Культура эпохи Возрождения влечет за собой не толь­ко ряд внешних открытий, её главнейшая заслуга в том, что она впервые раскрывает весь внутренний мир чело­века и призывает его к новой жизни. В эту пору, прежде всего, индивидуализм достигает высокой степени развития, далее гума­низм ведет к разностороннему знакомству с индивиду­альностью во всех её проявлениях, и формирование лич­ности совершенствуется главным образом путем самосознания и ознакомления с различными индивидуаль­ностями вообще. Влияние классической древности является связую­щим звеном во всем этом движении, так как им опреде­ляется характер новых приобретений в сфере индивиду­альности и литературное изображение личности. Но сила познания сама по себе лежала во времени и в духе нации. Познание внутреннего мира человека началось не с рассуждений по правилам теоретической психологии, так как в этом отношении довольствовались Аристотелем, а с наблюдений и художественных изображений. Неизбеж­ный теоретический балласт ограничивается учением о четырёх темпераментах, в связи с принятым тогда веро­ванием о влиянии планет. Но эти застывшие с незапа­мятных времен понятия служили основанием только для суждений о судьбе отдельных личностей, не препятствуя в общем великим прогрессивным движениям. Конечно, странным кажется самое бытование таких понятий в та­кое время, когда не только существует уже точное описа­ние вообще, но и вечное искусство и поэзия изображают совершенного человека со всей его внутренней глубиной и в его характернейших проявлениях. Если окинуть взглядом все, что произвела придвор­ная и рыцарская поэзия в два предшествующие века на Западе, то мы встретим многое такое, что может поспо­рить с произведениями итальянцев. Но такие жемчужи­ны рассеяны в целом море искусственных и условных представлений, и содержание этих произведений еще очень далеко от объективной законченности в изображе­нии человеческой души во всем её богатстве. Италия в XIII веке, в свою очередь, принесла дань придворной и рыцарской поэзии в лице своих трубаду­ров. Им обязана главным образом своим существованием канцона, не уступающая песням северных миннезинге­ров, даже содержание и процесс мыслей в канцоне носят тот же характер условной придворной поэзии, хотя ав­тор принадлежит к гражданскому или ученому сословию.

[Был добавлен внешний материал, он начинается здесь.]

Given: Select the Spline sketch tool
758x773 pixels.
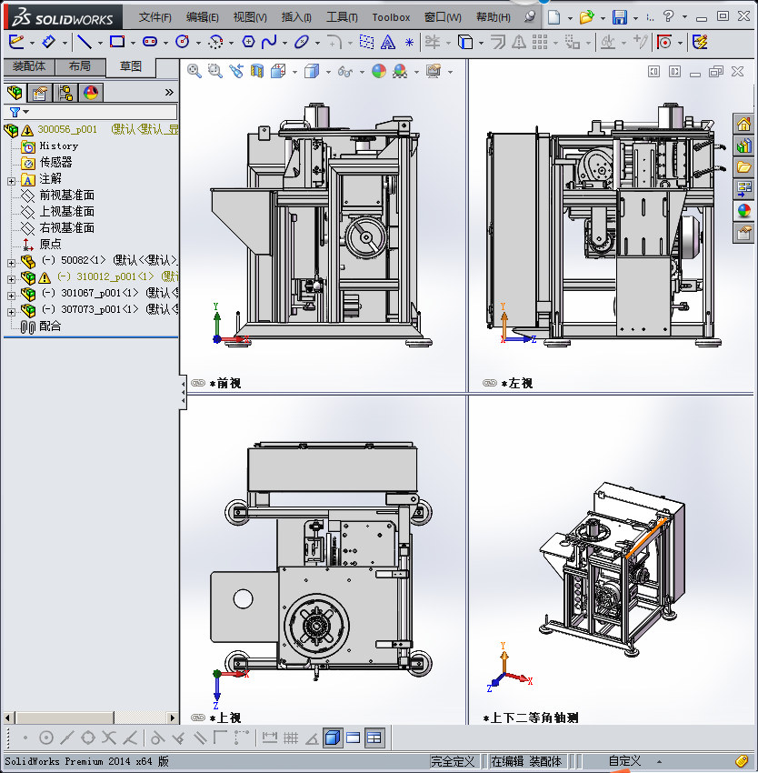Looking at the screenshot, I should (x=269, y=42).
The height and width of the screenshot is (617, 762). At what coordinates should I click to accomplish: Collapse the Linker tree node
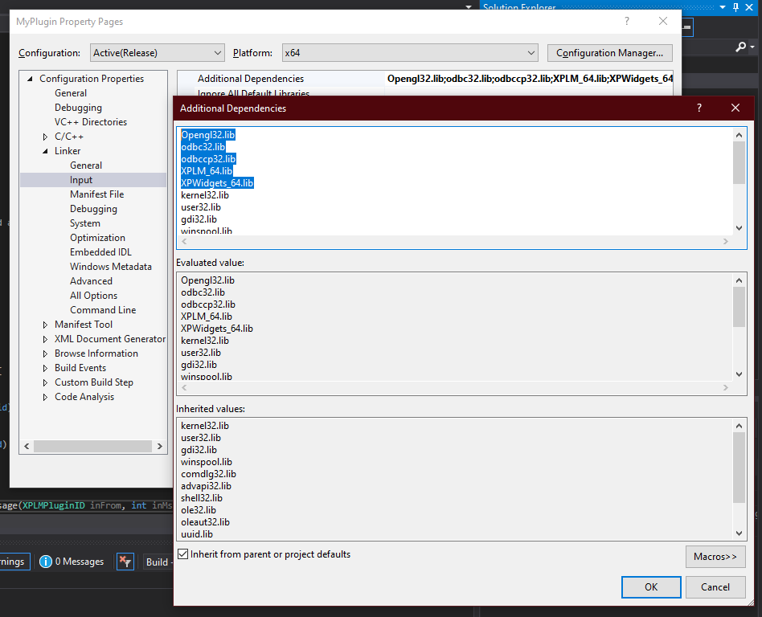pos(46,151)
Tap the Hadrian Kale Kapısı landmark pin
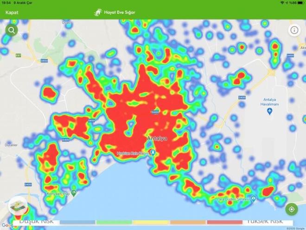This screenshot has height=230, width=306. [153, 152]
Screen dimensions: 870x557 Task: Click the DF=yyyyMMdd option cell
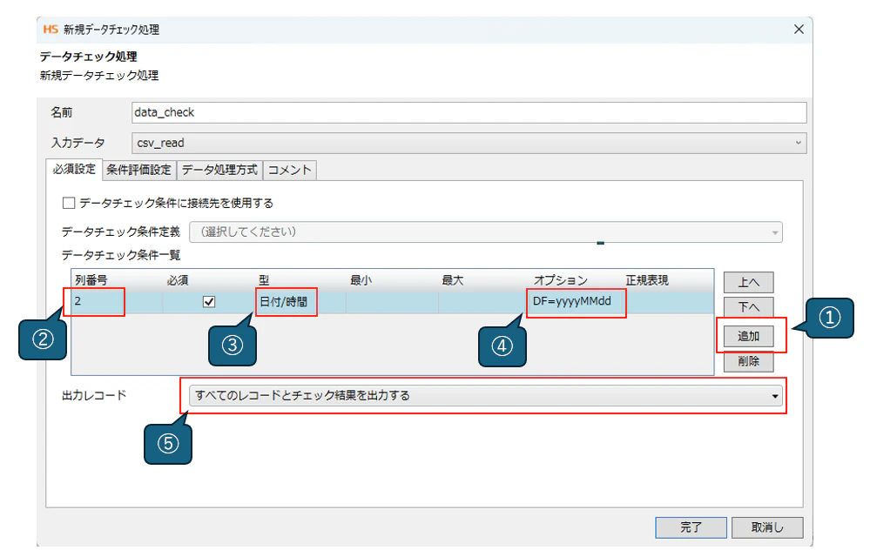click(x=576, y=302)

В первой половине XIII века, в Италии также становится весьма распространен­ной одна из многих строго размеренных форм, возник­ших в то время на Западе, а именно — сонет. Порядок строф и даже число стихов в сонете колеблется и менял­ся еще в течение ста лет, пока Петрарка не установил для него нормальных правил. В этой форме стали выра­жать все высокие лирические и созерцательные мотивы, а затем и всякого рода содержания вообще; мадригалы, осетины и даже канцоны отошли на второй план. По­зднее сами итальянцы, то шутя, то всерьез, жаловались на этот неизбежный шаблон, на это прокрустово ложе всех чувств и мыслей. Другие, напротив, были и остаются довольны этой формой и продолжают пользоваться для выражения мыслей и чувств, лишенных глубокого содер­жания. Поэтому плохих сонетов гораздо больше, чем хо­роших. Тем не менее сонет представляется нам великим бла­гом для итальянской поэзии. Его ясность и размеренная красота, непременное оживление и повышение во вто­рой части, наконец, легкость запоминания обусловили тот факт, что и великие поэты постоянно к нему возвра­щались. Сонет стал в некотором роде конденсатором идей и впечатлений, подобного которому мы не видим в по­эзии других новых народов.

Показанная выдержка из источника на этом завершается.